Venue and bar owners say a lock-out policy for central Auckland bars will not work, despite assault rates in Sydney dropping after a similar policy was introduced there.
The police have again pressed for earlier closing times, after four large fights broke out in downtown Auckland early on Sunday morning.
New South Wales government brought in so-called lock-out laws two years ago, after a series of violent assaults - including two deaths - in Sydney's CBD and nightlife hub King's Cross.
In those areas, bars cannot let in any new patrons after 1.30am, and must close completely at 3am.
The law had its detractors, but the state's Bureau of Crime Statistics and Research said the numbers, at least, seemed to show it was having the desired effect.
Bureau director Don Weatherburn said staff compared the 15 months before the lock-out law with a similar period afterwards.
"We found substantial reductions in assault in the Sydney CBD - that was down by about 20 percent - and in the Kings Cross precinct, which came down by about 40 percent."
There was no corresponding increase in assault levels in neighbouring areas where the lock-out laws did not apply, Dr Weatherburn said.
There was already a downward trend in assaults before the law came into effect.
Dr Weatherburn said the law seemed to have accelerated that effect substantially, but it could have been for other reasons.
"A good many people regard the drop in assault as a consequence of the fact that no one comes to Kings Cross anymore, and there is significant evidence to back up that supposition."
Popular Ponsonby bar The Golden Dawn's general manager Nick Harrison said the Sydney law had "killed" King's Cross, and he worried a similar by-law would have the same effect in Auckland.
"It hurts businesses. People have to close down, and it will kind of destroy the culture of the CBD."
He was especially worried about the effect it could have on Auckland's live music scene.
The Golden Dawn already operated its own one-way door system from about 1am, but a blanket policy could make the city less safe, Mr Harrison said.
"By restricting access, we're generally going to leave more people out on the streets - and if there's more people out on the streets late at night, there's probably going to be an increase of incidents."
The fundamental problem was still New Zealand's drinking culture and more funding was needed for alcohol education, Mr Harrison said.

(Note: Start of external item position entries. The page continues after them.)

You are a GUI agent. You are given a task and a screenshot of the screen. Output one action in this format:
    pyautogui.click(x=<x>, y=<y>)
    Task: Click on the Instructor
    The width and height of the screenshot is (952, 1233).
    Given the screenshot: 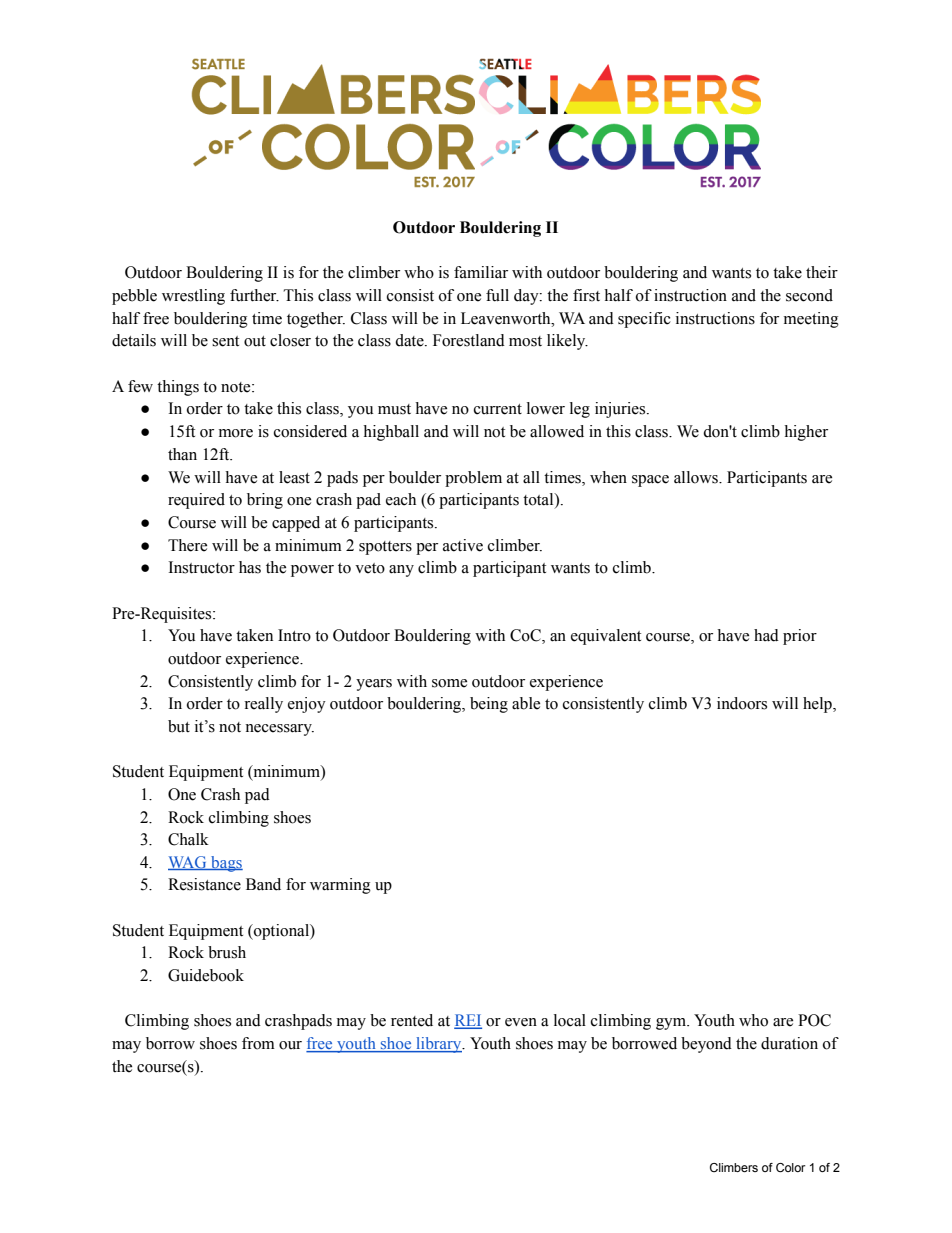 What is the action you would take?
    pyautogui.click(x=201, y=567)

Proprieter of Karangahape Road venue Wine Cellar, Rohan Evans, agreed a lock-out policy or earlier closing times would simply result in people congregating in the streets.
The police seemed to be intractable, however.
"We have the alcohol accord and bars and clubs and security firms have open dialogues, and we have open dialogues with the council - but the police drive towards these one-way door things is unchanging and unresponsive."
The police had a pending appeal against Auckland Council's draft local alcohol policy, but Auckland mayor Len Brown told RNZ News yesterday he thought the current 4am closing time was right.
Sydney's lock-out laws were driven by the New South Wales state government.
New Zealand Police Minister Judith Collins seemed to have no interest in getting involved - her office said it was an operational matter and declined to comment.